## [Provided records]
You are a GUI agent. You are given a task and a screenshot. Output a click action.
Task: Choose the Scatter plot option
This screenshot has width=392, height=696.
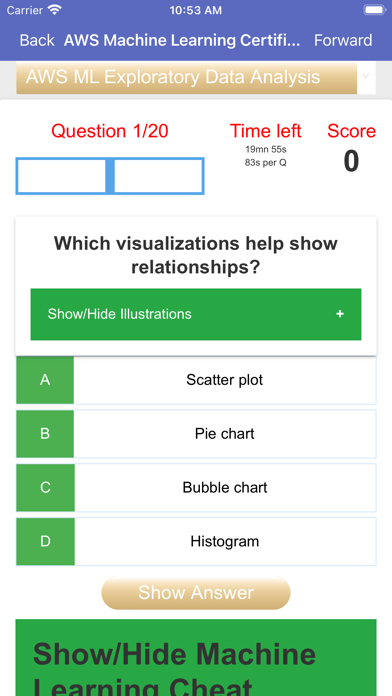pyautogui.click(x=225, y=380)
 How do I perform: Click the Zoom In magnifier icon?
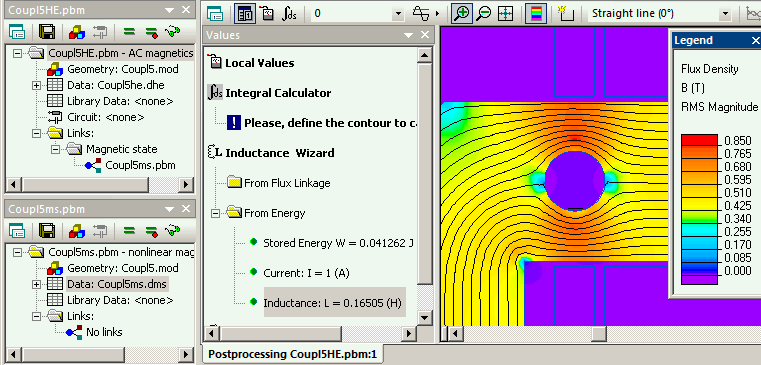click(x=462, y=13)
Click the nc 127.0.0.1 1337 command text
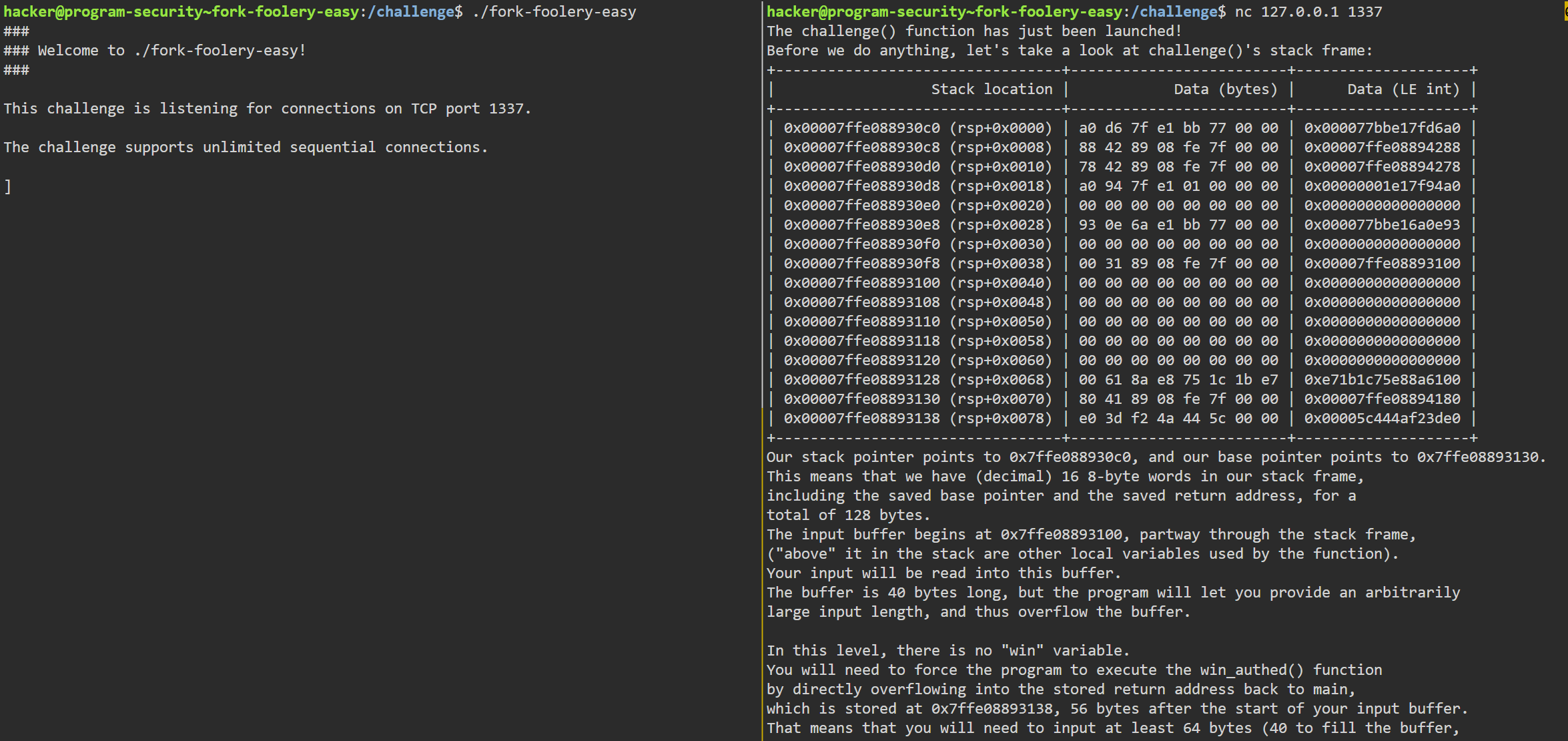 pos(1308,12)
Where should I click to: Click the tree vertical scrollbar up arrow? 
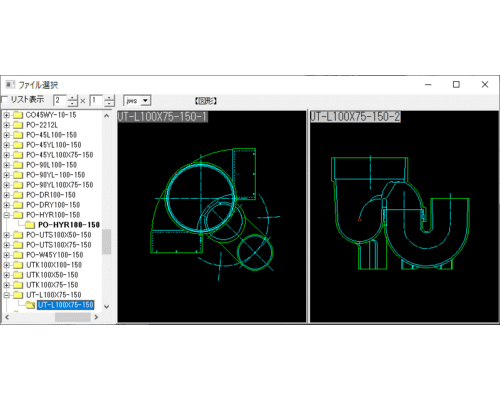click(x=107, y=116)
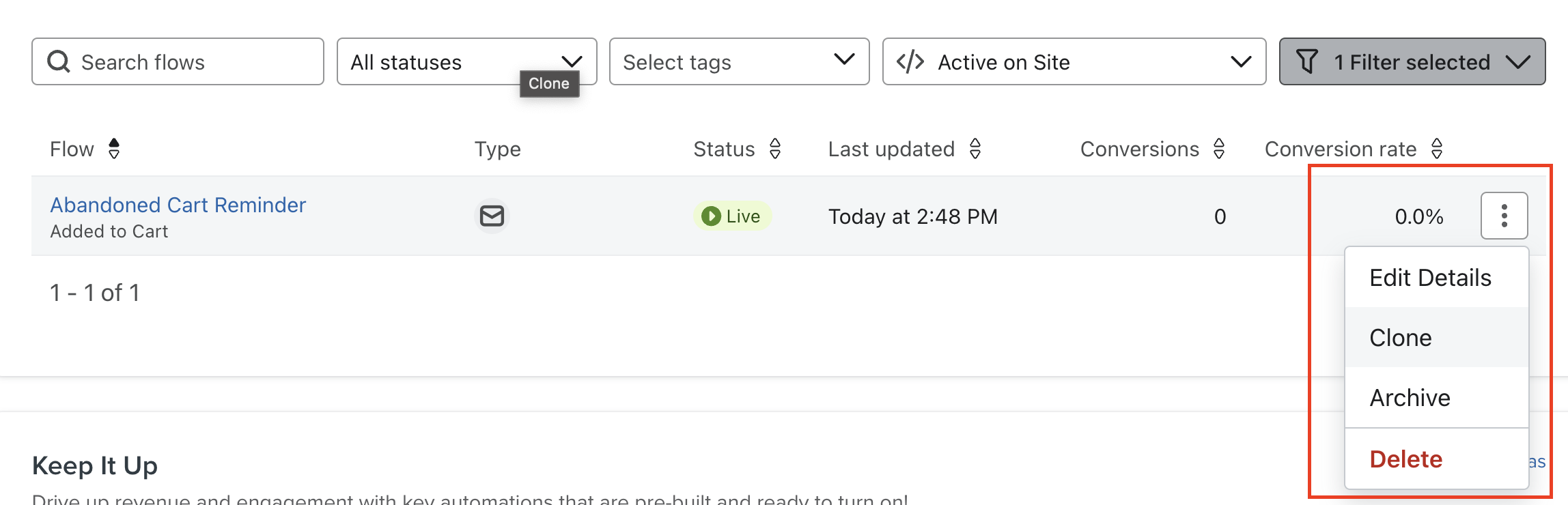Click the funnel filter icon
Viewport: 1568px width, 505px height.
[1306, 61]
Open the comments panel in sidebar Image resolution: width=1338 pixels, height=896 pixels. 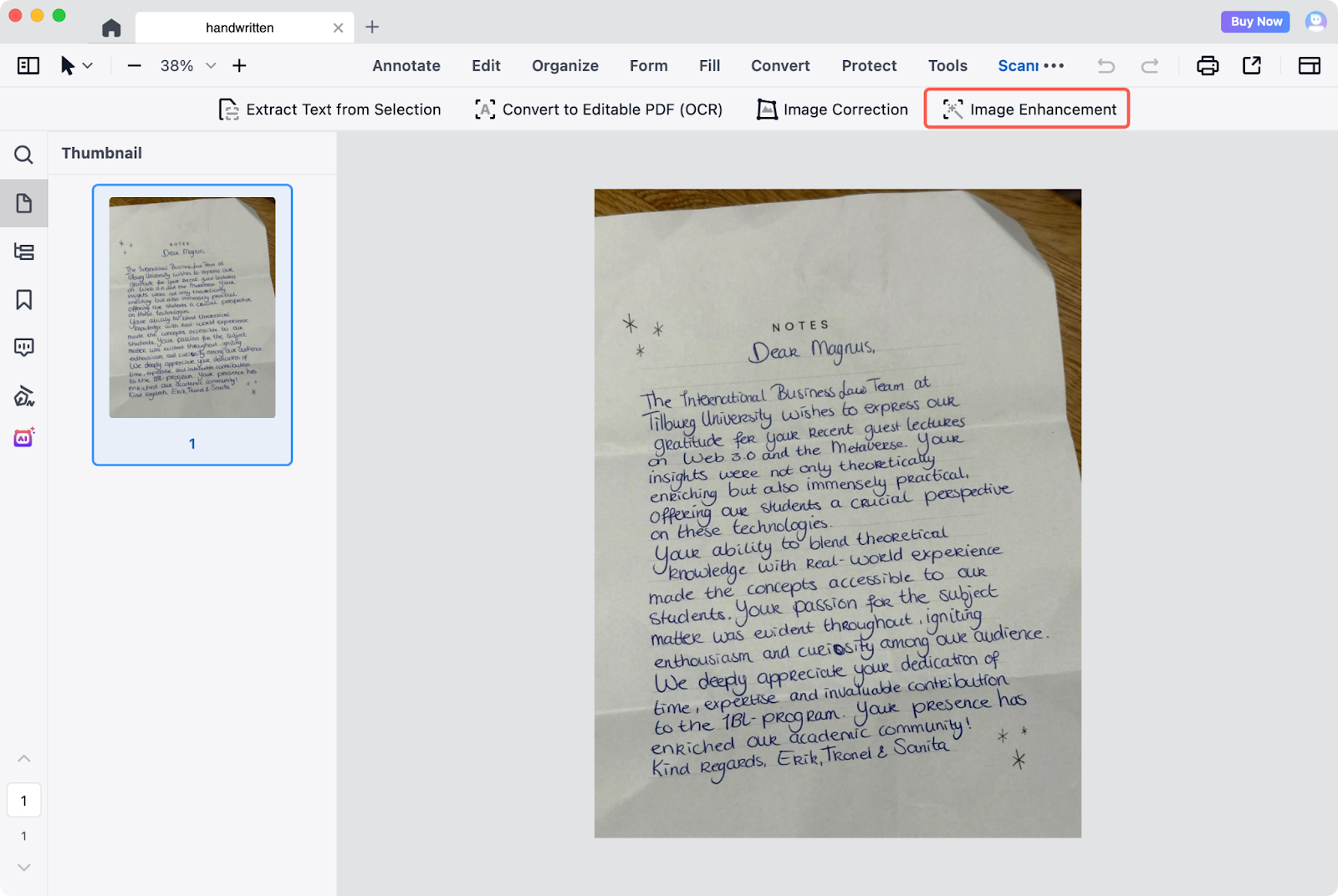pos(23,348)
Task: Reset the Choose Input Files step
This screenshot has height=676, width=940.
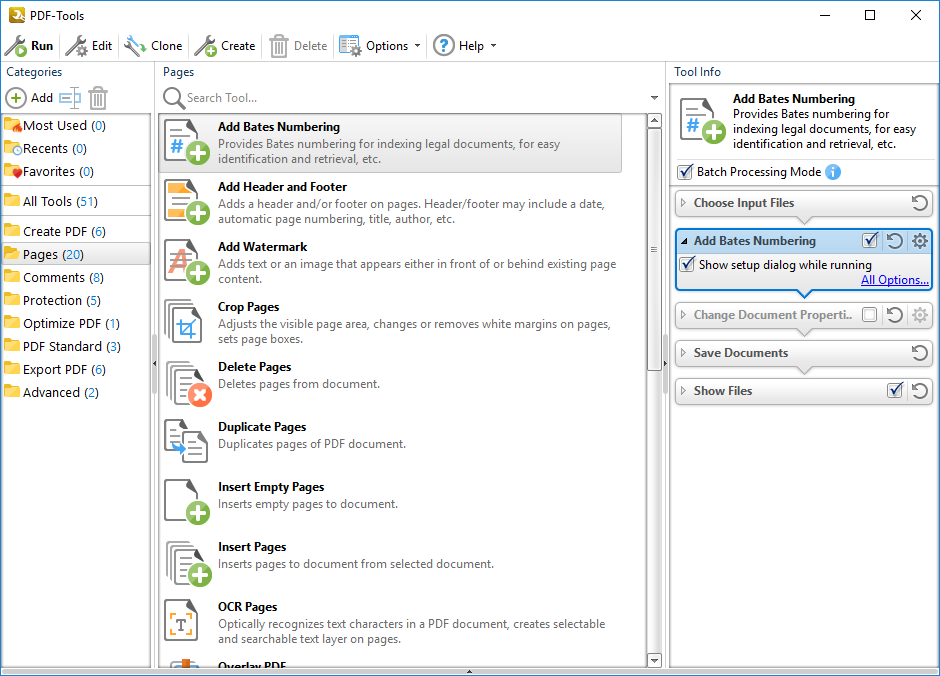Action: (919, 203)
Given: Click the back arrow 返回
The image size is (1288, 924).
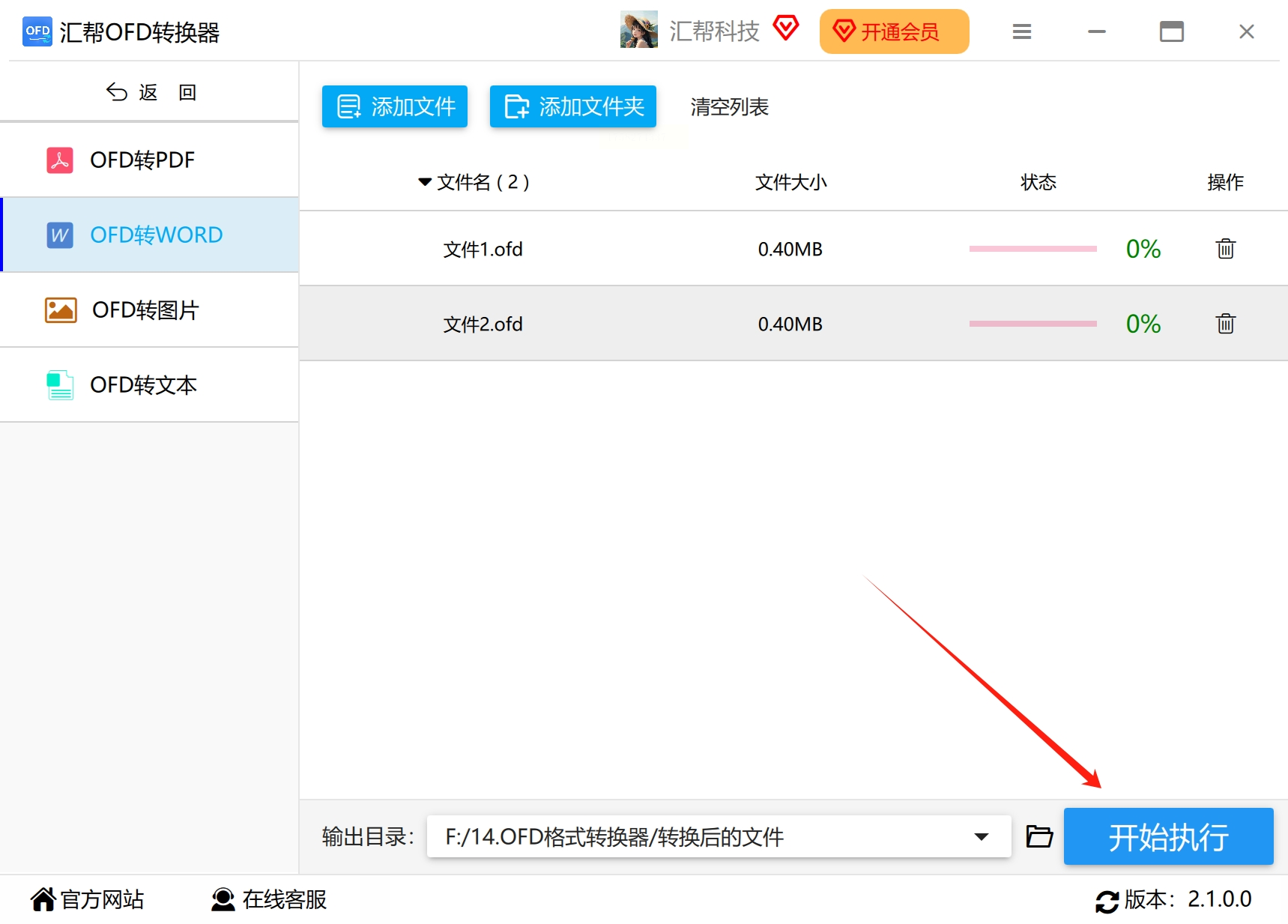Looking at the screenshot, I should click(151, 92).
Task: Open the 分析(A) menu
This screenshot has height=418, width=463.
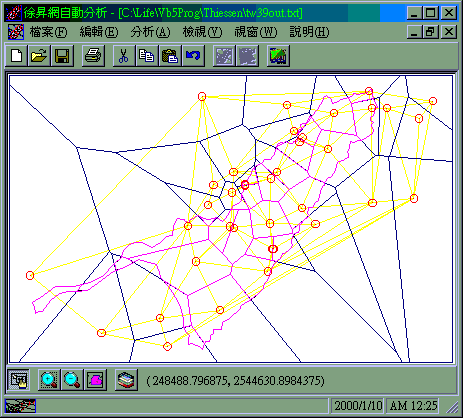Action: (150, 32)
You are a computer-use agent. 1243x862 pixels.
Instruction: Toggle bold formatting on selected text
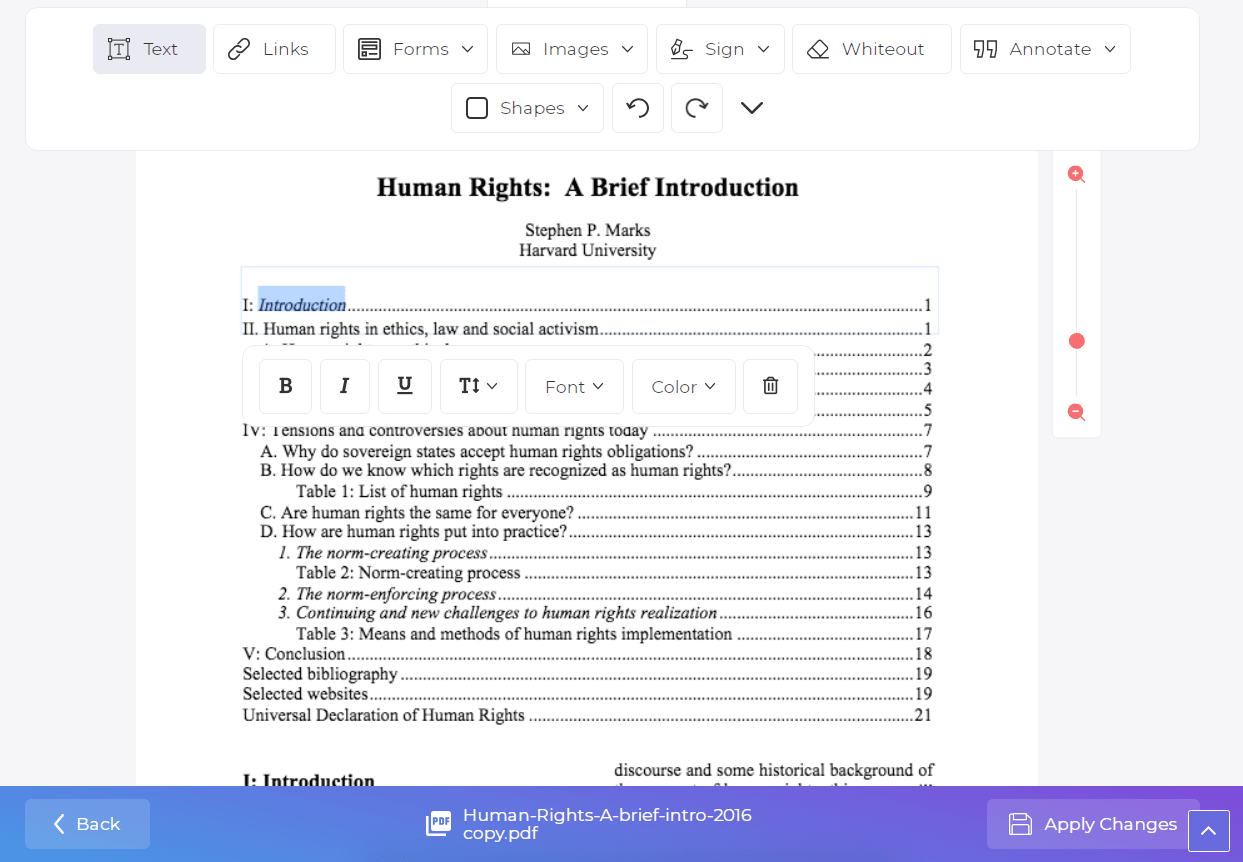(285, 386)
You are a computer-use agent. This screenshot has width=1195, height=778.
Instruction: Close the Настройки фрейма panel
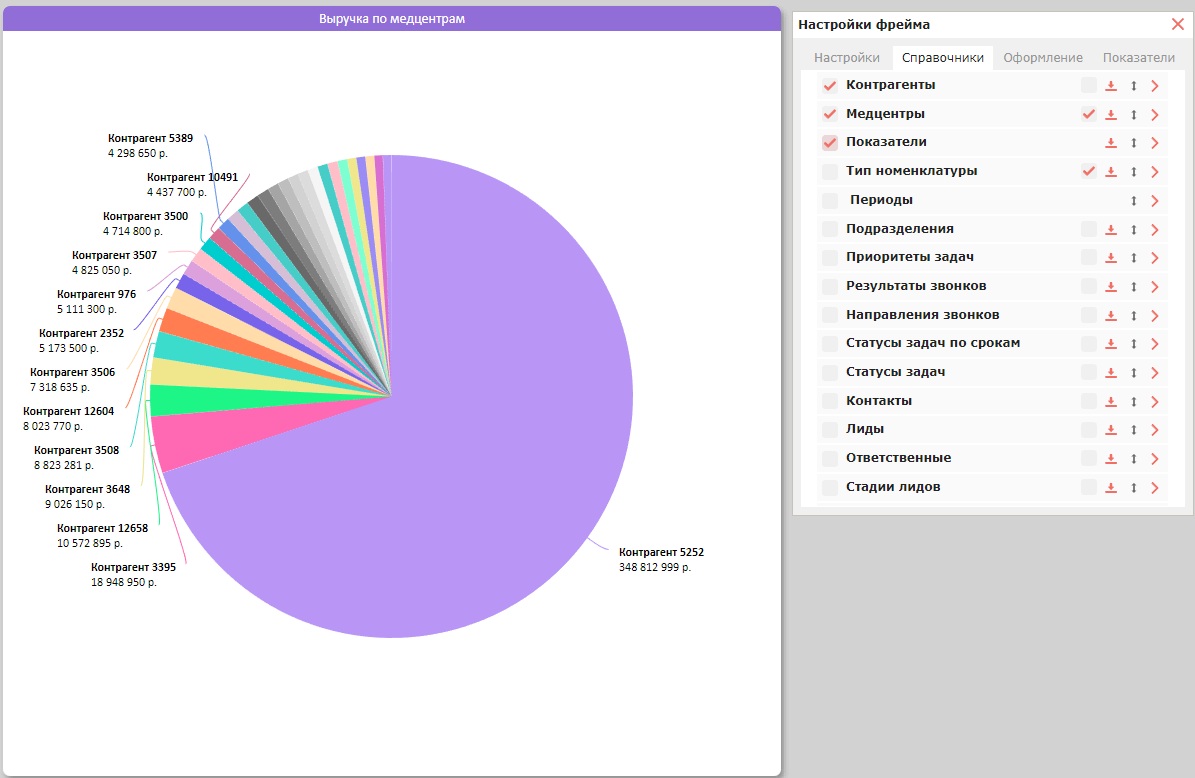point(1177,24)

## [Task description]
Produce an exact copy of the lines from the line containing "Given: Click the back arrow 返回" through the last line of the records, with no pictures and no other text.

## [Answer to this exercise]
Given: Click the back arrow 返回
The image size is (1288, 924).
Looking at the screenshot, I should click(151, 92).
Task: Open the 分析(A) menu
This screenshot has height=418, width=463.
Action: (150, 32)
You are a computer-use agent. 1243x862 pixels.
Instruction: Toggle bold formatting on selected text
(285, 386)
You are a computer-use agent. This screenshot has width=1195, height=778.
Instruction: Close the Настройки фрейма panel
point(1177,24)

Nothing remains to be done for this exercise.